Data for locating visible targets
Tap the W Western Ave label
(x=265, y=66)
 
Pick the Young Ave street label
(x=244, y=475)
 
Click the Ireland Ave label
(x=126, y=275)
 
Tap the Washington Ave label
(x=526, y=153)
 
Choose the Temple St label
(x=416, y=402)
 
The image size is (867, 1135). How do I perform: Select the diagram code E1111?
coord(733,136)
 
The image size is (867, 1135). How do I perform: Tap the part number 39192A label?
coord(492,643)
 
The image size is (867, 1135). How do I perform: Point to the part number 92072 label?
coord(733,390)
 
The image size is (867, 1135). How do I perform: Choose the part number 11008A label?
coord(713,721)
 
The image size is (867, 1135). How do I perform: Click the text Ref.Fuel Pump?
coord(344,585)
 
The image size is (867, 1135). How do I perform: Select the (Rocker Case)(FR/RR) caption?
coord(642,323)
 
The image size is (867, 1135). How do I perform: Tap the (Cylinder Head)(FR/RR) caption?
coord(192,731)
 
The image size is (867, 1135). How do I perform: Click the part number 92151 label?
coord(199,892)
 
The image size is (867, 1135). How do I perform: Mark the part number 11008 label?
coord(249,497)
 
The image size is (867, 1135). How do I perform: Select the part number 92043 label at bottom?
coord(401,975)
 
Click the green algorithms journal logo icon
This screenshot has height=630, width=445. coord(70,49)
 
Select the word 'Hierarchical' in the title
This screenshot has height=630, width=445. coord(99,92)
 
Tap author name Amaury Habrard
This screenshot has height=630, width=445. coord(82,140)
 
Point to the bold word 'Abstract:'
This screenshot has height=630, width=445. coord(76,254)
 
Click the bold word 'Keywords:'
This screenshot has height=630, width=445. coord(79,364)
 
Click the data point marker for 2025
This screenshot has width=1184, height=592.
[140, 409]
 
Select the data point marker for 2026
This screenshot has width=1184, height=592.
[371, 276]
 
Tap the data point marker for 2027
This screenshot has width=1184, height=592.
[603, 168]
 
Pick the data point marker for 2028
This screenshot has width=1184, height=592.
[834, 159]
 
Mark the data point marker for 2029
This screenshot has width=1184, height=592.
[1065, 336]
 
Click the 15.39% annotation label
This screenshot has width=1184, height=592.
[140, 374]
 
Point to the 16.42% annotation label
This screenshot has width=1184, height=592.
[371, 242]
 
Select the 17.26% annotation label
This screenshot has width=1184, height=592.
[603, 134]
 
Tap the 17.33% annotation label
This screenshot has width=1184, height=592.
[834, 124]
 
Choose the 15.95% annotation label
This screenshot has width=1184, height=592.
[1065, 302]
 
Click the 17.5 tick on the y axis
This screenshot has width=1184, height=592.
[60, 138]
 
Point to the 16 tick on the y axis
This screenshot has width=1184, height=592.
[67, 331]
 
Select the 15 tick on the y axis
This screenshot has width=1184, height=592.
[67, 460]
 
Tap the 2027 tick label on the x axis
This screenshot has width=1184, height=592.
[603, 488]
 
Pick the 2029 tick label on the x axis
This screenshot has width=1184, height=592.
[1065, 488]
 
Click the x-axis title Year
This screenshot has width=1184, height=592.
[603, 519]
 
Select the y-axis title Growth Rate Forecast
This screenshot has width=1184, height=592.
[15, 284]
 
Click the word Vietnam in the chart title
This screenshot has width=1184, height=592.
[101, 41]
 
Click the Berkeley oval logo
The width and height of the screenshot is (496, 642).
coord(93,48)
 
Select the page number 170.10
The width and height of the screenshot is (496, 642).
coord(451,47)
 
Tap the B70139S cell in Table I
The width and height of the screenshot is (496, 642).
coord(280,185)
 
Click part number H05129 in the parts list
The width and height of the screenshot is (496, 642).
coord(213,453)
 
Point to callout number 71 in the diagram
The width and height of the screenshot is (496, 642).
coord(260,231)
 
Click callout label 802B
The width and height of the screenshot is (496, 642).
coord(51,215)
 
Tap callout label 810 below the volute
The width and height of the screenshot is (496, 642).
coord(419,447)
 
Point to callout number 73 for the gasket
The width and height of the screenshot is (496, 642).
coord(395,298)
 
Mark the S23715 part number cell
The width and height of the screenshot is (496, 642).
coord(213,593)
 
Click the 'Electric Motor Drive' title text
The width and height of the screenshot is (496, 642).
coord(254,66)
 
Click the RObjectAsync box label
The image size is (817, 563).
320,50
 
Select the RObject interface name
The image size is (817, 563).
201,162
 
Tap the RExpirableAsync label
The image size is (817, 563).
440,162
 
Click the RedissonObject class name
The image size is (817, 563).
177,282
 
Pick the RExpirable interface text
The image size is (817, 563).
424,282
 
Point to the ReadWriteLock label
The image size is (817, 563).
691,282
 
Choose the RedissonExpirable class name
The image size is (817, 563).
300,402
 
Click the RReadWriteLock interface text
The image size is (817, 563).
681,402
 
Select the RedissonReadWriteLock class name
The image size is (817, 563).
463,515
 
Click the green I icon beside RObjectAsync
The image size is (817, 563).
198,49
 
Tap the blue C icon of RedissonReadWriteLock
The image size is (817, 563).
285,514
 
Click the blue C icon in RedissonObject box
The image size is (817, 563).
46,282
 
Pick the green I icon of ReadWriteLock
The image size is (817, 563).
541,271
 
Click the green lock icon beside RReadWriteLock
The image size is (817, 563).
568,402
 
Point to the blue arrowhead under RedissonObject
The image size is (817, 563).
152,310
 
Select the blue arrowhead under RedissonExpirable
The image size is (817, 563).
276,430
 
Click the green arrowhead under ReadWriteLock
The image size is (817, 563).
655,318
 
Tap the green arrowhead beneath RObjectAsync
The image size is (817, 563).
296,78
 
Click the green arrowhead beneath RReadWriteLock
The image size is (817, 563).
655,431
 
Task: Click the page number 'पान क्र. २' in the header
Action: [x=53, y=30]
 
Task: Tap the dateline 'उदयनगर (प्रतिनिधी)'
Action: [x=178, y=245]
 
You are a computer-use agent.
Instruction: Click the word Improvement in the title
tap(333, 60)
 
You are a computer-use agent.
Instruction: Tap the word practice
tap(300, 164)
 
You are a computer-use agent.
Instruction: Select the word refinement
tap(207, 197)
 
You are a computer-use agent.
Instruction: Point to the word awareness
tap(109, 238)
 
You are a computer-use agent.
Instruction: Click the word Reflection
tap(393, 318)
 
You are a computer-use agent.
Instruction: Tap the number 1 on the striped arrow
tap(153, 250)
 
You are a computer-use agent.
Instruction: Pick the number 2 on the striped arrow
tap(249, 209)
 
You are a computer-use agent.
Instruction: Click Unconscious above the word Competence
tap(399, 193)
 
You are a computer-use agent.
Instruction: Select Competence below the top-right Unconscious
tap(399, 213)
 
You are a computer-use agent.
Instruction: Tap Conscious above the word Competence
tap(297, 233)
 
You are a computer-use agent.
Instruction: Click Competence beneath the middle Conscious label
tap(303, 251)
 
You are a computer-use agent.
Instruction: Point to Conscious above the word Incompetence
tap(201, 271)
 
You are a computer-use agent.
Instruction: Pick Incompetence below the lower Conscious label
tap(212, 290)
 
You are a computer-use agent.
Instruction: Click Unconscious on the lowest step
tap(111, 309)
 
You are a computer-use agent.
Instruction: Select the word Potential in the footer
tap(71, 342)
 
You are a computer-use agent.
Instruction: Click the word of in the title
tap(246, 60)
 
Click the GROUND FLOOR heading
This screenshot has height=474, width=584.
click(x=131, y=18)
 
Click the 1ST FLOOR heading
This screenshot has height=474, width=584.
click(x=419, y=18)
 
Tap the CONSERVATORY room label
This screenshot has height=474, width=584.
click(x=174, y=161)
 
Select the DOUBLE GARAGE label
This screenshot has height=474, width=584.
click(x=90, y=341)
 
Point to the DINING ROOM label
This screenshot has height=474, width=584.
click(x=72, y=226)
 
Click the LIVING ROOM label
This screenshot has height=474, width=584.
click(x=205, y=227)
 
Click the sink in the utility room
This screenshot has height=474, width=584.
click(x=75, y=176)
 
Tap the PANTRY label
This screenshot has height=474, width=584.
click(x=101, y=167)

Task requirements »
Report every line in the entries above that contains the word "cell". Case counts.

Expected output »
Tap the B70139S cell in Table I
Mark the S23715 part number cell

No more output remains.